Yale has always admitted men of the northeastern Protestant establishment who showed promise of turning into leaders. In the early 20th century increasing numbers of smart, promising men who were not of the northeastern Protestant establishment also wanted in. Most challenging to Yale and the other elite colleges were the Jews, known in Yale euphemism of the '30s as "Brooklyn boys." The Ivies and other elite colleges invented the College Board and its standardized tests as a way of screening all applicants in a common way. At first they expected that the northeastern Protestant rich boys would win on that test, too, as they had on other selection criteria. It soon became clear that non-WASPs, especially Jews, were doing quite well on the standardized tests. It also became clear that the SAT and other standardized tests didn't predict school performance very well, anyway.
Thus, Yale and the other elite colleges scaled back the weight they put on standardized tests in the '50s and '60s. They developed many other measures of leadership potential for the young men they considered for admission. Test scores counted to some extent, but the "character" and "culture" measures, though less quantitative, counted for a great deal.
When Yale decided, in a hurry, in the late '60s to admit women, the men who had always run admissions felt at a loss to know how to weigh the character, culture, and leadership potential of women. So for the pioneering classes of "co-eds," Yale relied almost exclusively on test scores. As a result, 1970, the first full year of women's admission to Yale College, Yale posted its highest average test scores.

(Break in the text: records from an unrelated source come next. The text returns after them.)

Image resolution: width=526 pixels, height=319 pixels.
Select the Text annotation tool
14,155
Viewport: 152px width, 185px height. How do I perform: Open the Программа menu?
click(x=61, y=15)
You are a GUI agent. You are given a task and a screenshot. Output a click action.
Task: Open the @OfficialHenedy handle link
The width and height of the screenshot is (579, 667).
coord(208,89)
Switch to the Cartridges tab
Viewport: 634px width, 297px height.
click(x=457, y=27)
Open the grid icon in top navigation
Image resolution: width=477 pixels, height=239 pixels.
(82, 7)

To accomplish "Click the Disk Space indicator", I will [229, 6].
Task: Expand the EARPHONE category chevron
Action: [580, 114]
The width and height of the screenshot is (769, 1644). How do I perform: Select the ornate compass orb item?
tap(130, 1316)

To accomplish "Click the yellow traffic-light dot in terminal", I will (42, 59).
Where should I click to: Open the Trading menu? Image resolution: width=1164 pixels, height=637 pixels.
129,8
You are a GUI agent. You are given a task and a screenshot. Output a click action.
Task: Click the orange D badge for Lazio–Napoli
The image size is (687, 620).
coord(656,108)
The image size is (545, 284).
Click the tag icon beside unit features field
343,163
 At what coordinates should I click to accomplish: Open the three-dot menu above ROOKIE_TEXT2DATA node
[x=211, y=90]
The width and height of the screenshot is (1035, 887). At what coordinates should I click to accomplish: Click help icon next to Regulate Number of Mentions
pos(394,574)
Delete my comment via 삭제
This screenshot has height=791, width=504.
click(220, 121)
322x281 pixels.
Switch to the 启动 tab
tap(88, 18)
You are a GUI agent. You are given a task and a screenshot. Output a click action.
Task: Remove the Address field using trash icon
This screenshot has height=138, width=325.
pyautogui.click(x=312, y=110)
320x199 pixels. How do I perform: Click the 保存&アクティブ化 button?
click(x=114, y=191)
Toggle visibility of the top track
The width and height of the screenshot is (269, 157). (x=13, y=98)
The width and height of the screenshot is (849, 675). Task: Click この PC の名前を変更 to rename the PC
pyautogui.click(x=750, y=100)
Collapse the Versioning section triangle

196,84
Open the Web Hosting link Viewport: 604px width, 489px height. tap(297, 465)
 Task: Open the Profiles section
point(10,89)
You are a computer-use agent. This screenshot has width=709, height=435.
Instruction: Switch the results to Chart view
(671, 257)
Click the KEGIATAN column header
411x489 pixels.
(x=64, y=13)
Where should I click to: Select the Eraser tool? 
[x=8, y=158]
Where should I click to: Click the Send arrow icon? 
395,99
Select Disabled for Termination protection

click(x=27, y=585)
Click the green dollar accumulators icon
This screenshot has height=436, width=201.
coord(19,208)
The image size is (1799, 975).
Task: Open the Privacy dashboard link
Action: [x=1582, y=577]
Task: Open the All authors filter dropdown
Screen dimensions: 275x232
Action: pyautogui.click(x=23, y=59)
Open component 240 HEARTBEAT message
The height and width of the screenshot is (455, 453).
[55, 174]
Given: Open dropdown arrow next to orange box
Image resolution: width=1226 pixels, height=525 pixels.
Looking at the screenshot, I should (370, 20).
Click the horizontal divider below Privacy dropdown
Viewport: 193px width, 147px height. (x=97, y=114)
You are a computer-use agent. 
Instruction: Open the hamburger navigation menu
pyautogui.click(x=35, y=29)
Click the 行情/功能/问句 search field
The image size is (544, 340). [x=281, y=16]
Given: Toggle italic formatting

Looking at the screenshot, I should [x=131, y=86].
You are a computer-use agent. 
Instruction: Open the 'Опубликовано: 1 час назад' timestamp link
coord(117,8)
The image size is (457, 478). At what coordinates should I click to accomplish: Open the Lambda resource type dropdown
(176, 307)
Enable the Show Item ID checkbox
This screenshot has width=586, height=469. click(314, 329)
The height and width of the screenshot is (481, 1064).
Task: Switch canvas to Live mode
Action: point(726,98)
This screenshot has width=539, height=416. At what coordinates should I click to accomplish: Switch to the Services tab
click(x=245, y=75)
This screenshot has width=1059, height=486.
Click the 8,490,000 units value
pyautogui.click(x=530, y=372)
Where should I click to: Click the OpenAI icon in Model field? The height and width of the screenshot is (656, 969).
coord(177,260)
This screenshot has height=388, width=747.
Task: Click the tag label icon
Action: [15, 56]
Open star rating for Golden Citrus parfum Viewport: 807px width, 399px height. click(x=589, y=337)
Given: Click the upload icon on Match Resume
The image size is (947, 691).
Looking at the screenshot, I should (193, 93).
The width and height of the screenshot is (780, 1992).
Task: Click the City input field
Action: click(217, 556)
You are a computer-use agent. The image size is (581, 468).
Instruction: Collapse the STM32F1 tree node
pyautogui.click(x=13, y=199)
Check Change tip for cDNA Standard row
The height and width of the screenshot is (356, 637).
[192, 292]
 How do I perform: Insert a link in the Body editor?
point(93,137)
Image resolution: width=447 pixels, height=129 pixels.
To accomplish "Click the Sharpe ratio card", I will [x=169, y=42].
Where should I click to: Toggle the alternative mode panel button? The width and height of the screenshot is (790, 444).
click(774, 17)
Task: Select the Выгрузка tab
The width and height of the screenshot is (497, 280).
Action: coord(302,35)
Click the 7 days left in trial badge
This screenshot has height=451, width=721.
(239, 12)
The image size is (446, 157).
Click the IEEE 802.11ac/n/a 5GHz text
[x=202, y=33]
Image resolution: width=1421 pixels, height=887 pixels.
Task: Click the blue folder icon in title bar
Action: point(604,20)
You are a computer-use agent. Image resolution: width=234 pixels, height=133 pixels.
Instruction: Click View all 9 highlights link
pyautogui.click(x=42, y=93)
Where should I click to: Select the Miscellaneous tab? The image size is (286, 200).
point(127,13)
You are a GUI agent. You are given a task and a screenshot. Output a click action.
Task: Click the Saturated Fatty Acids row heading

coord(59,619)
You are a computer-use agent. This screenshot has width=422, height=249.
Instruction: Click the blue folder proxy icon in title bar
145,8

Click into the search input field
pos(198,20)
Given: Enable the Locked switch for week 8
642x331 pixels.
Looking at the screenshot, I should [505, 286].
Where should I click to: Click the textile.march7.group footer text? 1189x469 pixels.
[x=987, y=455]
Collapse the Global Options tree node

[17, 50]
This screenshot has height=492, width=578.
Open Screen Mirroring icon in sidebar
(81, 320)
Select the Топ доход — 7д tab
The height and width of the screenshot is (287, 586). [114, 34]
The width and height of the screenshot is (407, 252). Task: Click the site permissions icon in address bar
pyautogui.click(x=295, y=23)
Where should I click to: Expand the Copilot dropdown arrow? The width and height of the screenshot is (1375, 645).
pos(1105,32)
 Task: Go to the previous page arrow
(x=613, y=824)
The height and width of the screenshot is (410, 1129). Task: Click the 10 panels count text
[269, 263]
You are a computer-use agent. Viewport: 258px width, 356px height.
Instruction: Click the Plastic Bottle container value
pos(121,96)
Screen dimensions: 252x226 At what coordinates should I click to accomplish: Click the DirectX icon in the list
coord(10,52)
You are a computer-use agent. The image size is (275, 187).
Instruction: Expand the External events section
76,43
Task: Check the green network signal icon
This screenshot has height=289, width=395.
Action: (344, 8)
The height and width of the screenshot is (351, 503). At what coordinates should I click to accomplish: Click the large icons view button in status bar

The median SAT verbal score for the class admitted
in 1952: 634
in 1970: 699
in 1992: 660
By the end of the '70s Yale had figured out how to weigh women's character, too -- which meant they admitted women with lower average test scores, just as they had always done for men.
Admitting women to Yale -- and probably at other former men's colleges -- temporarily raised standardized test scores significantly because that was all they had to go on. When the rudiments of an old girls' network began to be constructed, Yale women could have lower test scores, "gentlewoman's Cs," and leadership potential. Just like the men.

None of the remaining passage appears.